_Challenge_: Duplicate the portion of the forum thread on splitting syslog output into fields from "If I just use" up to and including "and try it.".

_Passage to read_:
Spliting a Syslog Output into fields


(Matt Dobson) #1

Hi All,

Forgive me if this has already been asked, I would greatly appreciate someone either taking the time to go through and explain the resolution, or pointing me to (explained like a 5yr old) steps.

I am receiving syslogs from my firewall which look something like:

"
facility
local0

level
5

message
id=SonicWallApollo sn=000000000000 time=“2019-01-11 16:59:49” fw=1.1.1.1 pri=5 c=0 m=760 msg=“TCP handshake violation detected; TCP connection dropped” n=5095186 src=8.8.8.8:52350:X7 dst=8.8.4.4:9100:X1 dstMac=aa:aa:aa:aa:aa:aa proto=tcp/9100 note=“Handshake Timeout” fw_action=“drop”

source
id=SonicWallApollo

timestamp
2019-01-11T17:10:08.068Z
"

As you can see, it only creates 5 fields automatically - “facility” , “level” , “message” , “source” , “timestamp”

I would like to split the “message” field into:
id=
sn=
time=
fw=
pri=
c=
msg=

etc etc etc for all the fields.

I understand I need to use extractors to do this, but cant for the life of me work out how to use REGEX / GROK etc (whatever I should be using) to do this.
If I just use a whitespace character, fields like “msg” and “time” don’t get split properly, because they contatin a space…
So I thought I’d ask the wonderful community!

Can anyone explain how to go about splitting this into multiple sections?

Thanks in advance,

Matt


#2

Of course we can do it. But I think better if you learn and understand it.
Find a good regex summary. Read it. Read again. Find an online regexp tester, and try it.
You Will be better if you take Time, and learn.

//I’m not sure you can copy multiple fields with regex extractor. Grok can do it.


(Matt Dobson) #3

Thanks macko003 -

I agree 100%, if this was something I needed to do commonly, or even if my job required any knowledge of regex/grok beyond this specific task, then absolutely I would learn from scratch - it’s quite interesting.

_Supplied material_:
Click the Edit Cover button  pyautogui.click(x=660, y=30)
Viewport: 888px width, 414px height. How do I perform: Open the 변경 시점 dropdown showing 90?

_Complete answer_:
If I just use a whitespace character, fields like “msg” and “time” don’t get split properly, because they contatin a space…
So I thought I’d ask the wonderful community!

Can anyone explain how to go about splitting this into multiple sections?

Thanks in advance,

Matt


#2

Of course we can do it. But I think better if you learn and understand it.
Find a good regex summary. Read it. Read again. Find an online regexp tester, and try it.